Muss es also tragisch enden? Müssen wir wählen zwischen Diktatur und Untergang?

Der Streit um „Zentralgewalt“ oder „Privatisierung“ dauert bis heute an. Dass es zwischen den beiden Polen noch eine dritte Möglichkeit gibt, zeigte die US-amerikanische Ökonomin Elinor Ostrom (1933 bis 2012). Sie erhielt 2009 als erste Frau den Alfred-Nobel-Gedächtnispreis für Wirtschaftswissenschaften für ihr Werk4, in dem sie sich intensiv mit den Fragen der Commons auseinandersetzte. In der Würdigung des Nobel-Komitees heißt es, dass sie gezeigt hat, „wie gemeinschaftliches Eigentum von Nutzerorganisationen erfolgreich verwaltet werden kann“.

Jenseits von Markt und Staat

Elinor Ostrom
Foto: Prolineserver 2010, Wikipedia/Wikimedia Commons (cc-by-sa-3.0)

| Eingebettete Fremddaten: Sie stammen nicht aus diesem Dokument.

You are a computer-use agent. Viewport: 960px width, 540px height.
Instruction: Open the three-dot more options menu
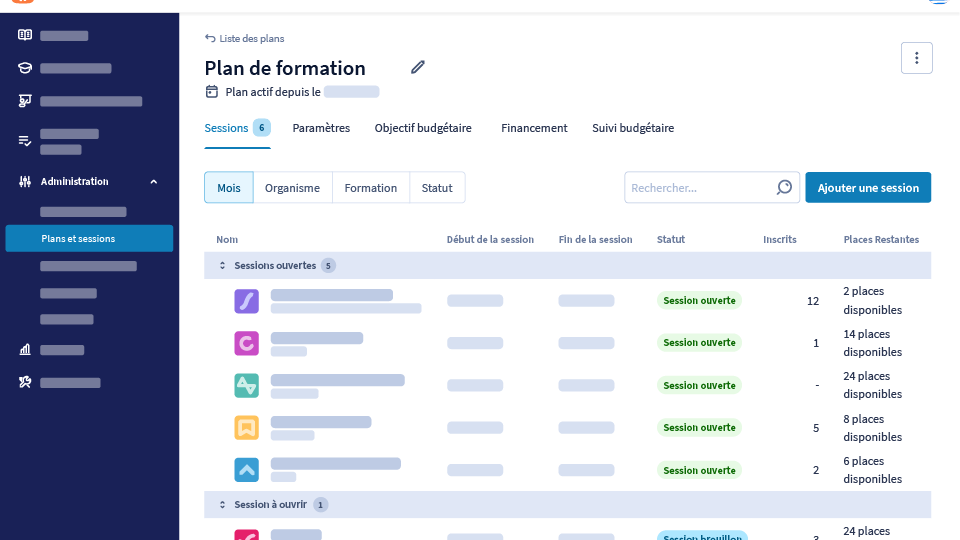point(916,58)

In ihrem 1990 erstmals erschienenen Buch „Governing the Commons“4 (deutsch: „Die Verfassung der Allmende – Jenseits von Markt und Staat“) stellte Ostrom Hardins These von der Tragik der Allmende auf den Prüfstand. Sie untersuchte vor allem praktische Beispiele für Gemeinschaften, die über lange Zeit hinweg eine Ressource nachhaltig verwaltet und genutzt haben, aber auch Beispiele für das Misslingen einer solchen Selbstverwaltung. Bei der theoretischen Analyse nutzte sie Spieltheorie, um zu zeigen, dass weder die Kontrolle durch eine äußere (staatliche) Macht noch die Privatisierung optimale Lösungen für die nachhaltige Nutzung und dauerhafte Erhaltung von Gemeingütern garantieren.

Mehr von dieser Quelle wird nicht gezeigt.